> _SET PROBLEM_
Retype the records from the beginning through the line that contains "pyautogui.click(x=75, y=35)", including that line. Leave out the pictures.

> _Word and element locating data_
┄┄┄┄┄┄

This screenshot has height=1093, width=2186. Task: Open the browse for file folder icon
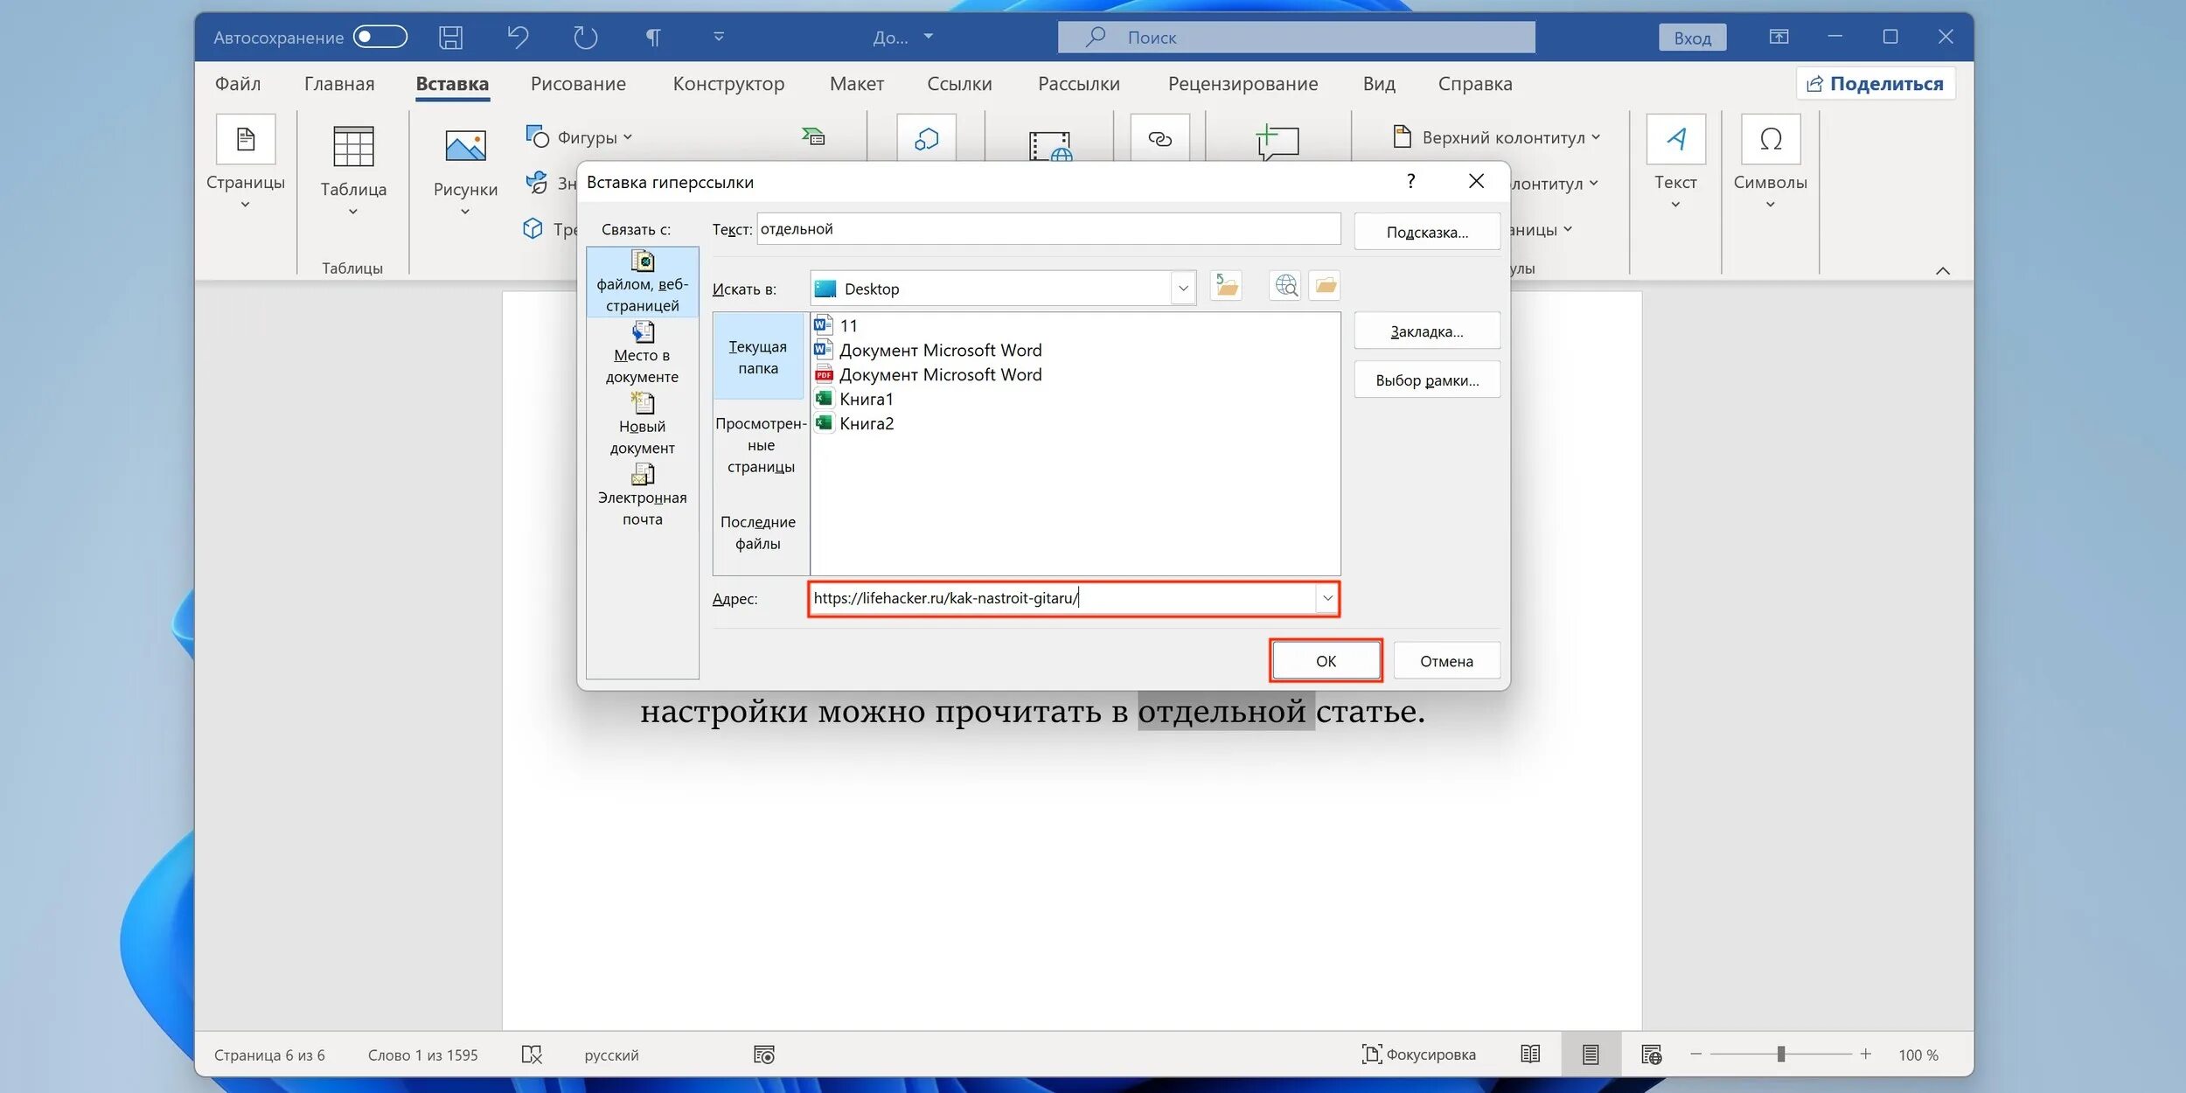1326,286
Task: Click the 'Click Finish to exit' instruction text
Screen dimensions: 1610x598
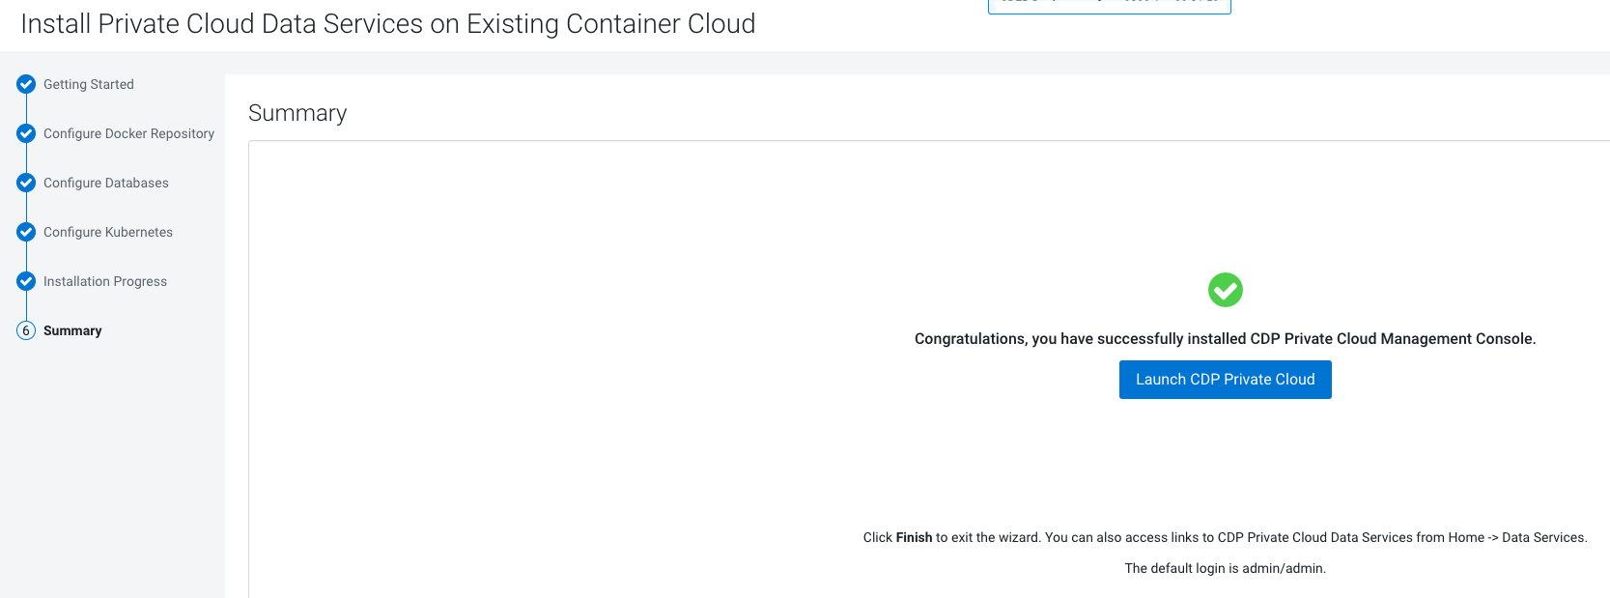Action: point(1225,537)
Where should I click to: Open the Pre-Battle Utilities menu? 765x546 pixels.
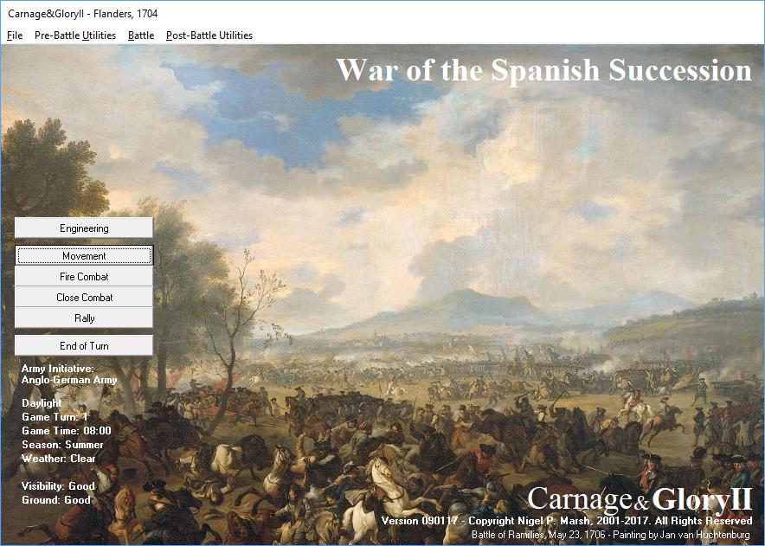pyautogui.click(x=75, y=35)
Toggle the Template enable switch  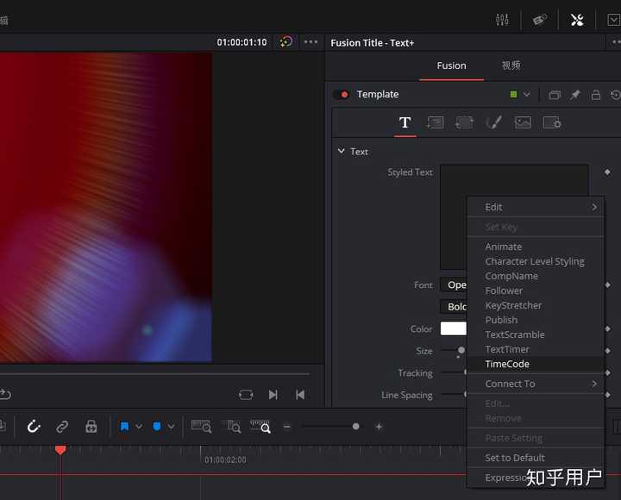[x=342, y=95]
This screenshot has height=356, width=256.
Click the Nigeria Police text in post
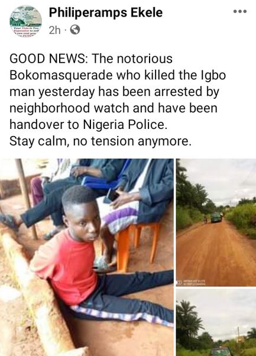(125, 125)
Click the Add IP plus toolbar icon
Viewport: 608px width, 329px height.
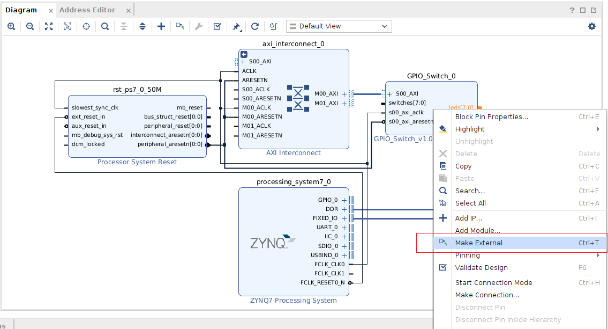point(161,26)
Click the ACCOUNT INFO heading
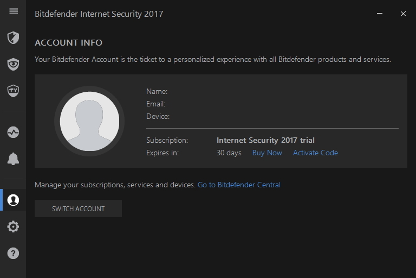The height and width of the screenshot is (278, 416). [68, 43]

┄┄┄┄┄┄

> _ANSWER IN FULL_
This screenshot has height=1093, width=2186. Task: Open the browse for file folder icon
1326,286
Task: Click the 'Click Finish to exit' instruction text
Screen dimensions: 1610x598
Action: point(1225,537)
Where should I click to: Open the Pre-Battle Utilities menu? 765x546 pixels.
pyautogui.click(x=75, y=35)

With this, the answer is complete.